Les partis de gauche sont fascinants : avec eux, il suffit de ne rien changer, et tout ira bien. Leur capacité à s’affranchir de la réalité peut faire envie ; c’est tellement plus simple d’ignorer certains faits pour mieux coller à sa vision du monde.
Prenez l’AVS par exemple. Pour les syndicats, ses finances ne sont pas en danger, la bulle des baby-boomers n’est que passagère. Grâce à la RFFA, qui a augmenté les cotisations AVS de 0.3%, le résultat de répartition (recettes moins dépenses) est redevenu positif. Peu importe qu’il se rajoute 40 000 retraités chaque année, mais seulement 15 000 nouveaux actifs ! Et peu importe que les retraités vivent toujours plus longtemps…

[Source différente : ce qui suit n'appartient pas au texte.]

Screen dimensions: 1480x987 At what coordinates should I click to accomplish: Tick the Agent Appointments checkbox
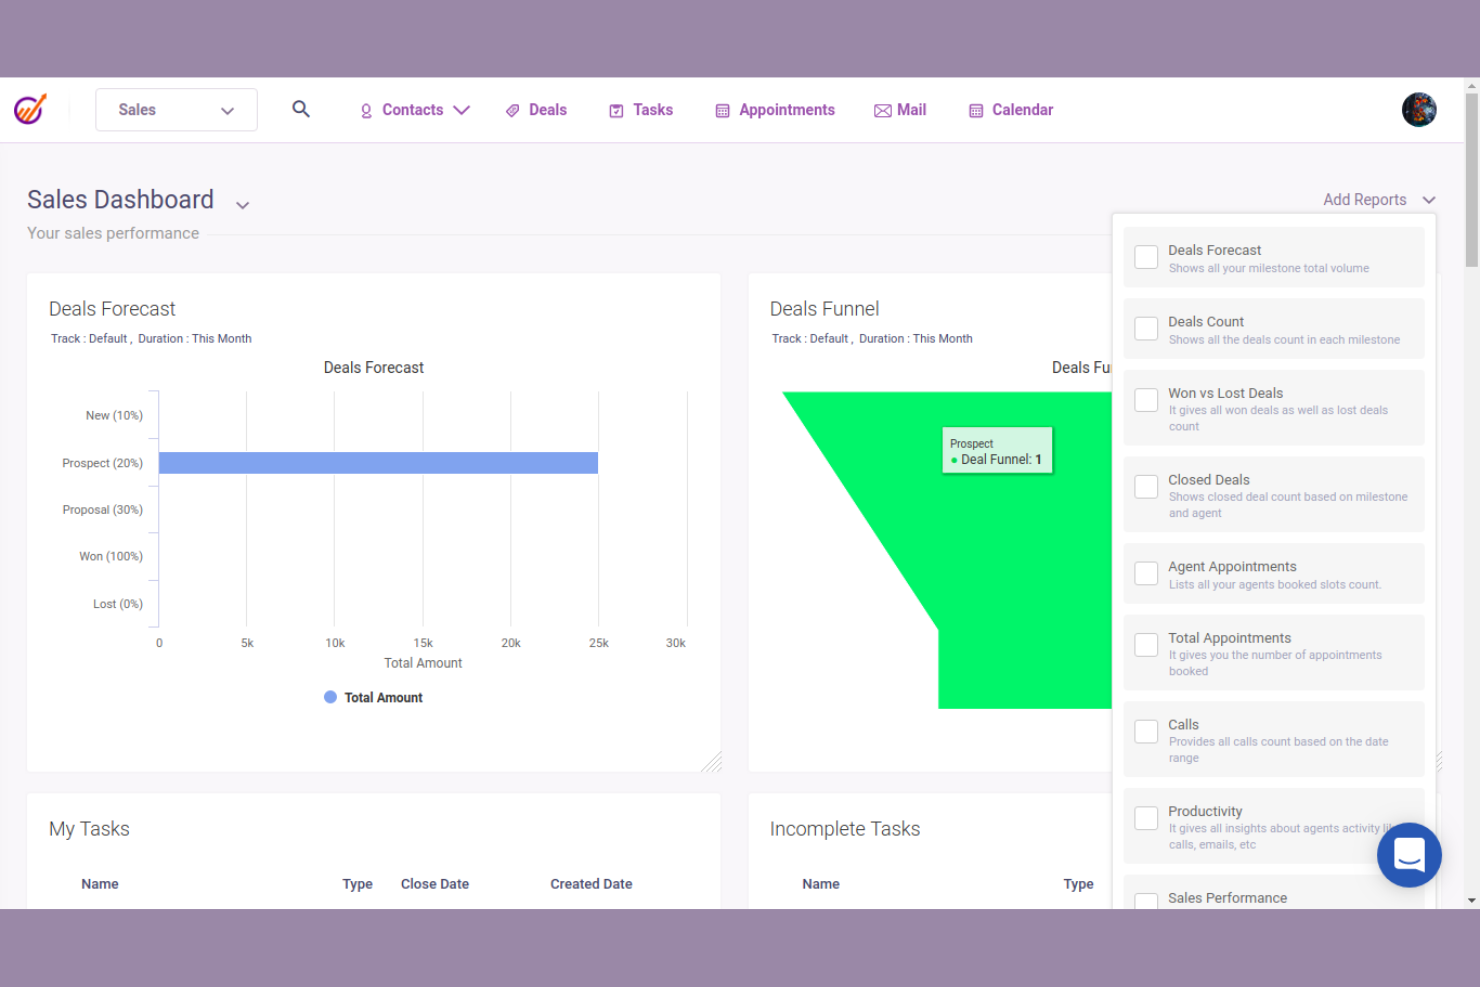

C’est aussi tellement plus drôle de dire que la réforme va se faire « sur le dos des femmes ». En oubliant que si elles cotisent sur 34% des revenus soumis à l’AVS, elles reçoivent 55% de la somme des rentes, comme le rappelle Avenir Suisse. En oubliant que les revenus de l’activité lucrative des conjoints sont partagés pour calculer leurs rentes AVS. En oubliant que dans ce calcul, les parents ont droit à une bonification pour tâches éducatives de 43 020 francs par an tant qu’ils ont un enfant de moins de 16 ans. En oubliant que les femmes seules touchent en moyenne au maximum 45 francs de moins d’AVS que les hommes seuls, les femmes célibataires touchant même 29 francs de plus que les hommes célibataires (selon les statistiques de 2021).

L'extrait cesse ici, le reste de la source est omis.